Are we in Indonesia heeding this wisdom? Certainly great efforts have been made, both by government and non-governmental organizations (NGOs). These prevention efforts can take some of the credit for the apparent low prevalence of HIV infection in Indonesia. And despite the monetary crisis, funds are still being made available for AIDS prevention programs.

But many feel that we are still walking on tiptoe around several sensitive issues, such as condom promotion and sex education -- issues which were firmly grasped from the start in Senegal. With a predominantly Muslim and residually Catholic population, much like Indonesia, they face similar challenges. Schoofs noted, "right from the start, their program enlisted the help of unlikely allies: religious leaders."
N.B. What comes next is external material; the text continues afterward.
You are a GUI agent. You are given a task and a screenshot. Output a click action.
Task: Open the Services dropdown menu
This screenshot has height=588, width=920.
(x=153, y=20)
AIDS program managers in Senegal held two national meetings, one for imams and the other for Christian priests. "You can preach fidelity and abstinence," the religious leaders were told, "but permit us -- NGOs and the government -- to promote condoms. We came to this agreement, this modus vivendi: No organization should be a barrier to the others." Although some progress has been made along these lines in Indonesia, many would question whether we have yet reached this modus vivendi.

The writer is editor of Warta AIDS news bulletin.